**** RECORDS FOR PROCESSING ****
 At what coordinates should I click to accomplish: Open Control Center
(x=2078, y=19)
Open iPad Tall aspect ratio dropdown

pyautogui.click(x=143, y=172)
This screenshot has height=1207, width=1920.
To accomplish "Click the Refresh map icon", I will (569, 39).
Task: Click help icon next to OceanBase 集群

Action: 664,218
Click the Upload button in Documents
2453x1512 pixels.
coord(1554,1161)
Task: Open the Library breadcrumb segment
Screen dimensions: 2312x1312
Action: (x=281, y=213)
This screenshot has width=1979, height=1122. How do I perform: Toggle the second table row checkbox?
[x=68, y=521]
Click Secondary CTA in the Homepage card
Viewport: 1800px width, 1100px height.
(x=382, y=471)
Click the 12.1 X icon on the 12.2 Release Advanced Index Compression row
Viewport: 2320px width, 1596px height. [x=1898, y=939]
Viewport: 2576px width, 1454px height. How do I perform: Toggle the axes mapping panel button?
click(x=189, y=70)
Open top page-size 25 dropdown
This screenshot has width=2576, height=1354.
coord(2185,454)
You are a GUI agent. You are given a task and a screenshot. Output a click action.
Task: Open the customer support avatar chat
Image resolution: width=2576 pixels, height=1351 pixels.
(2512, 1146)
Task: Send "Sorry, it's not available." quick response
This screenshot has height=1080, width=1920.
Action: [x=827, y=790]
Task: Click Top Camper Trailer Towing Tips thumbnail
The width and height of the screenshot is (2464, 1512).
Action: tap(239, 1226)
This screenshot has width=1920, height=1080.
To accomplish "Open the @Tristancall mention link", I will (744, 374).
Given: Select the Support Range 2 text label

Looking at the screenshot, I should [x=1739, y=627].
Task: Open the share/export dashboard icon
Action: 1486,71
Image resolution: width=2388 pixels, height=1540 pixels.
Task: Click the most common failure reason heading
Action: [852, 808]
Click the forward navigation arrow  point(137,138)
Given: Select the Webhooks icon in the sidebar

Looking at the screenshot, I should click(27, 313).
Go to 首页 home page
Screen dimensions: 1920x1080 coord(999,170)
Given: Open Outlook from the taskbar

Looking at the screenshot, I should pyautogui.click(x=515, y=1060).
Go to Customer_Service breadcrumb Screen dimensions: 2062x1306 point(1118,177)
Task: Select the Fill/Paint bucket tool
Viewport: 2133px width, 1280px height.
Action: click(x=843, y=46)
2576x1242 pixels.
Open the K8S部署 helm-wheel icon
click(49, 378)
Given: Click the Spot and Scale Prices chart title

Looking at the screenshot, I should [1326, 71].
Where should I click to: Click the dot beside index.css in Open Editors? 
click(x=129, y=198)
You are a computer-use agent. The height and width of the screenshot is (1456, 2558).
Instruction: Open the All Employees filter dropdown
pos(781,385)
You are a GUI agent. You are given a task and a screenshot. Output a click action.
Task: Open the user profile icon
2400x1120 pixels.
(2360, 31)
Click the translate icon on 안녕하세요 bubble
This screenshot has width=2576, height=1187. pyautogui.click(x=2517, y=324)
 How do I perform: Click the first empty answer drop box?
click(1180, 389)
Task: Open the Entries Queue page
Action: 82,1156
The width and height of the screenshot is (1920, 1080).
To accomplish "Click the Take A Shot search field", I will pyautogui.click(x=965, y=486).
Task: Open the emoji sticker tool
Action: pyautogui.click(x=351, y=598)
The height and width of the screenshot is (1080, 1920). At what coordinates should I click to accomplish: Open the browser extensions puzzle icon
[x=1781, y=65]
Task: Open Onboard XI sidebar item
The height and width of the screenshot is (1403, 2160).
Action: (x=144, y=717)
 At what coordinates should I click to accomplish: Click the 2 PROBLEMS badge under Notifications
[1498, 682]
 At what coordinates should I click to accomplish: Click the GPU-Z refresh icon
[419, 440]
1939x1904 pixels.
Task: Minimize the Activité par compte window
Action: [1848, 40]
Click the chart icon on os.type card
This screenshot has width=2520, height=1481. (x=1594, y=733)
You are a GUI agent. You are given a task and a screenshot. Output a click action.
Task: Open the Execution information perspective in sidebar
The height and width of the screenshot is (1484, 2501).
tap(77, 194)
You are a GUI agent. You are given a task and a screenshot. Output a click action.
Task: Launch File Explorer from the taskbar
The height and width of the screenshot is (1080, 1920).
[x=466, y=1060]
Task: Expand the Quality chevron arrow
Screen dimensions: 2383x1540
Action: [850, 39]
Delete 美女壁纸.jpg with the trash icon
****
TRY IT
Wherever a line of the data holds "arrow", copy that line.

SOLUTION TO THIS EXERCISE
Click the forward navigation arrow  point(137,138)
Task: Expand the Quality chevron arrow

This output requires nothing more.